TEXT EXCERPT:
East Of Eden – It´s The Climate (1978)

FrontCover1.JPGEast of Eden was a British progressive rock band, who had a Top 10 hit in the UK with the single, “Jig-a-Jig”, in 1971. The track was stylistically unlike any of their other work . Although some might consider this group as being a symphonic progressive band, others state that their style is mostly jazz oriented.

Their professional career began back in 1967 when they were formed in Bristol as Pictures of Dorian Gray, by Dave Arbus (born David Arbus, 8 October 1941, Leicester) (violin, flute, saxophone, trumpet), Ron Caines (born Ronald Arthur Caines, 13 December 1939, Bristol) (alto saxophone), Geoff Nicholson (born Geoffrey Nicholson, 27 June 1948, near Bristol, Somerset) (guitar, vocals), Mike Price bass, and Stuart Rossister drums. Price left in Spring 1968 and was replaced by Terry Brace (born Terrence Brace, 28 September 1943, in Bristol, Somerset). Vocalist Al Read (born Alan G Read, 26 March 1942, Chelsea, London) at the same time.

RAW DATA:
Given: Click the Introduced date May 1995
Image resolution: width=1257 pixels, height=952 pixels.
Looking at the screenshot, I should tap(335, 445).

TASKS AND EXERCISES:
[1] In the East of Eden text, what name did the band go by when it formed in Bristol in 1967?
[2] Copy the East of Eden text word for word from "FrontCover1.JPGEast of Eden" to "mostly jazz oriented.".

SET OF ANSWERS:
[1] Pictures of Dorian Gray

[2]
FrontCover1.JPGEast of Eden was a British progressive rock band, who had a Top 10 hit in the UK with the single, “Jig-a-Jig”, in 1971. The track was stylistically unlike any of their other work . Although some might consider this group as being a symphonic progressive band, others state that their style is mostly jazz oriented.